Here is just a taste of the rumor mill: word has it that a parcel of 10 percent of De Beers is “on the market;” that the Botswana government is contemplating an increase in ownership in the Debswana mining company from 50 percent to 80 percent; that Chairman Nicky Oppenheimer’s family company struggled to find $300 million to cover a debt maturation that the Dresdner Bank refused to roll-over; that De Beers wants Namibia’s Namdeb overdraft of N$650 million to be paid immediately in equal parts by the shareholders and that De Beers’ mother company, De Beers Investments, needs to roll-over debts in excess of $1.2 billion in March – and may have problems doing so.
These are examples of, what I would call, “the lighter chatter” I heard at the mining conference. The heavier chatter I also heard comprises whispers that De Beers might be in violation of its contractual arrangements with Botswana and that the British VAT and Tax Revenue authorities are having “issues” with De Beers. Don’t be overly alarmed – De Beers is really not singled out.
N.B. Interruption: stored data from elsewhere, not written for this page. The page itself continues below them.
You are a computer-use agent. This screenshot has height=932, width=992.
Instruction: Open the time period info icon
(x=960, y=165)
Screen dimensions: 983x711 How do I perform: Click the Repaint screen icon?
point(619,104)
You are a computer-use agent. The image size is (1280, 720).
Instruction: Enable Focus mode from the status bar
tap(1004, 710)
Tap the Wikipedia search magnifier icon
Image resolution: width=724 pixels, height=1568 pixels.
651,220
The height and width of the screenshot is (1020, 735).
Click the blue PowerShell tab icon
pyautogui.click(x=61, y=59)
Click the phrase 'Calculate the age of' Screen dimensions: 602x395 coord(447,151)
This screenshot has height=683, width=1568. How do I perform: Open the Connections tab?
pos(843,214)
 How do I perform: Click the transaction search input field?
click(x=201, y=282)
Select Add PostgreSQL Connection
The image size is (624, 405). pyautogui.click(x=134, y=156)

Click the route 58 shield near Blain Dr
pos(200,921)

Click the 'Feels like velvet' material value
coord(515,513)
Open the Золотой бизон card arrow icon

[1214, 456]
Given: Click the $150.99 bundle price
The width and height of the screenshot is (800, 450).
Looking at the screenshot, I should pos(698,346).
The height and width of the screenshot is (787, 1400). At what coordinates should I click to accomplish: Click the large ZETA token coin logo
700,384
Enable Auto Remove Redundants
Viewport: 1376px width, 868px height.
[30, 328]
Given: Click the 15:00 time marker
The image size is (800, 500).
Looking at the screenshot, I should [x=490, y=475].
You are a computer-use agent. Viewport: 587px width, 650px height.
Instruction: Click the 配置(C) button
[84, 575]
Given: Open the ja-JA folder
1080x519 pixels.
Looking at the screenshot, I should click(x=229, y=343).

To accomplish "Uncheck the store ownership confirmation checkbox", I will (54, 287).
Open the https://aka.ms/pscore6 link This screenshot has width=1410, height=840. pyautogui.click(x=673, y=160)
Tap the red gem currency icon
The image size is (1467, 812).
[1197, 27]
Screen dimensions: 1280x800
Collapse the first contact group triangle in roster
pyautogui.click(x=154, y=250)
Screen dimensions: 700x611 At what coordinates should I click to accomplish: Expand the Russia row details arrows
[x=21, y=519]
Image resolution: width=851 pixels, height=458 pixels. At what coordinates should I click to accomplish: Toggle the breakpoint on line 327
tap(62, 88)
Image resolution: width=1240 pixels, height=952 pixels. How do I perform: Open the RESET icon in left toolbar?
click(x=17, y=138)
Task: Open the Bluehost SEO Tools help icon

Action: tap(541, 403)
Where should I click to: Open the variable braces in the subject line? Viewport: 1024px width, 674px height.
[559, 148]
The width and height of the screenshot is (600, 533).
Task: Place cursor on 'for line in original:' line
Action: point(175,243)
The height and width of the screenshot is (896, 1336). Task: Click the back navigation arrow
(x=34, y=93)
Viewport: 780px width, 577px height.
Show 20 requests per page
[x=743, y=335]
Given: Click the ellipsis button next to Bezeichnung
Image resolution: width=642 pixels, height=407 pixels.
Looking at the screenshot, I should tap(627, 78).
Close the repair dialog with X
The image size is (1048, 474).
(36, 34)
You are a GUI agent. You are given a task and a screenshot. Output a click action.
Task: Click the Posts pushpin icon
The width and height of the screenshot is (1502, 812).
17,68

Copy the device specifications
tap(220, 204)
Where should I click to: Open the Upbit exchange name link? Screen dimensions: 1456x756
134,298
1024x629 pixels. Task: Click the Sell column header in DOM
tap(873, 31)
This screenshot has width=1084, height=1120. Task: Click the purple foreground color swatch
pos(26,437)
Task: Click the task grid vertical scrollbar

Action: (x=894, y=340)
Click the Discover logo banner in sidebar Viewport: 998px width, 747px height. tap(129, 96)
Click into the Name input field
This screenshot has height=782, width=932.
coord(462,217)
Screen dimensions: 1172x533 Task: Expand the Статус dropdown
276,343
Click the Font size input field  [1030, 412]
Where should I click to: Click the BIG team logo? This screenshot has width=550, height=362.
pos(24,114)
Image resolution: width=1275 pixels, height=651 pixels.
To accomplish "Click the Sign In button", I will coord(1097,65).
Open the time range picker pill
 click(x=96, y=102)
What financial institutions said about Gem Diamonds’ Clifford Elphick is not even printable.
The 4,000 participants at Indaba, most of whom paid a $1,300 entrance fee just to be able to be there and to be seen, were generating mountains of verbiage. Rumor and hearsay among serious and well-connected industry players were surely the hottest commodities at Africa’s largest annual mining event. The active participation of 15 ministers of mining and minerals added an additional dimension to the information flow.
De Beers and Botswana
By far the most intriguing speculation I heard centers on the relationship between De Beers and the Botswana government. In the present global credit crunch, the Botswana government has something that has become very rare in the diamond pipeline: money and plenty of it (though its foreign reserves have taken a hit). What is good about Botswana’s privileged position is that its government is willing to use the accumulated diamond wealth to support the diamond business as a way to survive the crisis period relatively unscathed. It isn’t clear, however, how this will play out.
During a short visit to Gaborone this week, I learnt that the staff at DTC Botswana has agreed to take a 20 percent pay cut and shifted to a four-day workweek that finishes every day at 2.30 pm. The two football field-sized sorting rooms, created to sort well over 50 million carats a year, processed “only” 30 million carats in 2008. The DTC Botswana building is undoubtedly one of Africa’s most beautiful and impressive architectural landmarks, exuding transparency, openness, equality and immense pride in the diamond product. It is almost a piece of art with many decorative internal water pools and artwork with unique reflections of light anywhere one looks. The magnificent of the building doesn’t distract, however, from the gloom felt (and highlighted by local press) about the nation’s diamond future.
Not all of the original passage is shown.